Unsafe Practices to Avoid When Using Pre-Owned Forklifts

Unsafe Practices to Avoid When Using Pre-Owned Forklifts

The material handling industry is crucial to the success of an economy. It integrates and allows other industries to prosper, all the while adding value to the economy on its own as well. However, it is also one of the most dangerous industries in an economy because of the use of heavy machinery and heavy loads. The Occupational Safety and Health Administration (OSHA) estimates that there are over 100,000 forklift-related accidents that take place within the United States in one year alone.

A majority of these accidents occur because of unsafe practices, either by the business as a whole or by individual employees. Often material handling businesses tend to purchase used forklift trucks for sale, neither taking care to implement the proper precautions nor taking the time to inspect the forklift properly before purchase.

Even though hastiness and complacency in purchasing the used forklifts is a big factor in the cause of accidents, an even bigger factor is the tolerance of unsafe practices. In the race to finish projects on time and remain cost-effective in the process, material handling businesses often overlook unsafe practices that lead to accidents. That is why we shall be highlighting the unsafe practices to avoid, particularly when operating pre-owned forklifts.

Maneuvering Used Forklift through Clutter

One of the most common sites of operation for forklifts in the warehouse. Counterbalance forklifts, as well as used Moffett trucks, are often used to move loads through the warehouse. Even though some forklifts are particularly designed to navigate the narrow aisles of a warehouse and maneuver through the small spaces, yet no forklift is designed to navigate through the clutter. It is when forklift operators try to maneuver their way through a cluttered warehouse floor that accidents occur.

It is up to the fleet manager to ensure that the warehouse floor is clear when forklifts are in operation. Forklift operators can also refuse to move the forklift until space ahead is clear. Lastly, the rest of the crew must do their part in ensuring that the warehouse floor remains clear of any clutter so that forklifts can get through easily and without danger of tipping over. 

Lifting Excessively Heavy Loads with Used Forklift

All forklifts come with a designated maximum load lifting capacity. The manufacturers put the load lifting capacity on the side of the forklifts so that the operator does not try to live a load that is too heavy for the forklift. Unfortunately, that is exactly what happens quite often at a lot of material handling sites across the country. New and inexperienced operators usually underestimate the weight of the load and lift it with forklifts that are not designed to support that much weight. They may also lift heavier loads because they might be in a hurry to get the job done. Older and more experienced forklift operators must supervise the new operators and ensure excessively heavy loads are not lifted by forklifts that are not designed to support the weight.

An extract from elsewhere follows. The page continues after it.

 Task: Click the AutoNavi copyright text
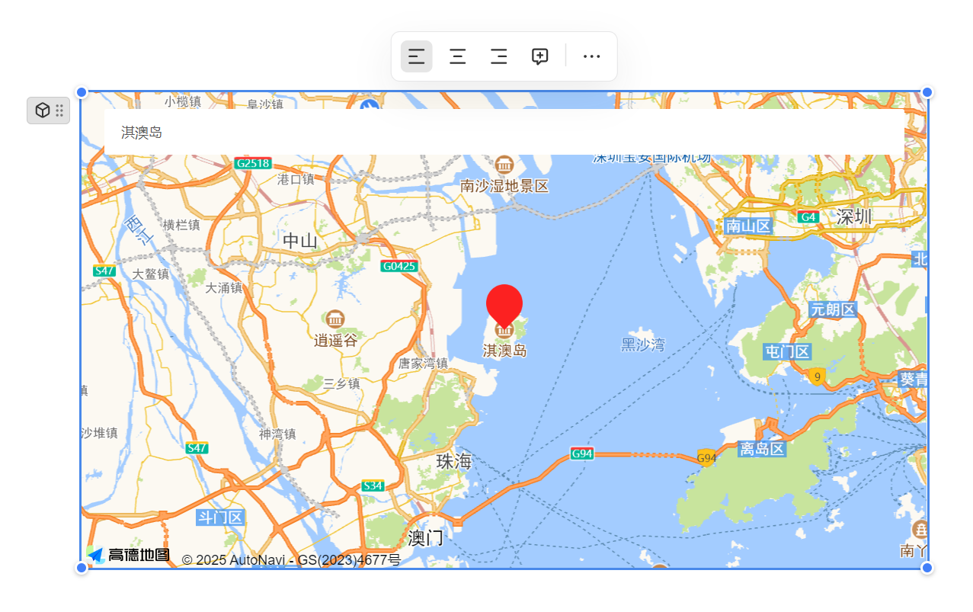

When it comes to used forklift trucks, their maximum load lifting capacity may diminish over the years. It is the responsibility of the fleet manager to clearly ask the previous owner what load the forklift can lift. Retailers such as Truck Forklifts can also facilitate fleet managers during the purchasing process and help them find out details regarding the used forklift. 

Transporting People on Used Forklift

Most people do not see the harm in this unsafe practice as it does not involve any heavy loads or cluttered spaces. However, forklifts are designed specifically to carry loads with their forks at the front or the sides. As such, the weight distribution of a forklift is delicate and can be upset when people climb on to the forklift at different places. If there are too many people being transported on the forklift then the weight distribution of the forklift gets upset and it tips over.

Transporting Load on Elevated Forks

This also relates to the weight distribution of the forklift. Usually, forklifts have a counterbalance at the back end in order to offset the weight of the load at the front. The combined center of gravity of the load and the forklift must remain within the ‘Triangle of Stability’ for the forklift to remain upright. As the forks are elevated and the load is raised high above the ground, the combined center of gravity moves forward and out of the triangle of stability, thus causing the forklift to tip forward.

Driving Used Forklift in Dimly Lit Conditions

Driving forklifts in dimly lit warehouses are just asking for trouble. The rule is, if the driver cannot see what is in front of the forklift then they should not drive. While driving in a dimly lit warehouse, the forklift could run over anything left on the ground or hit a crew member. That is why operators should avoid driving used forklifts in dimly lit conditions.

These were just some of the unsafe practices that should be avoided when operating used forklifts. The fleet managers should conduct a training exercise of the operators on a regular basis in order to ensure no accidents take place.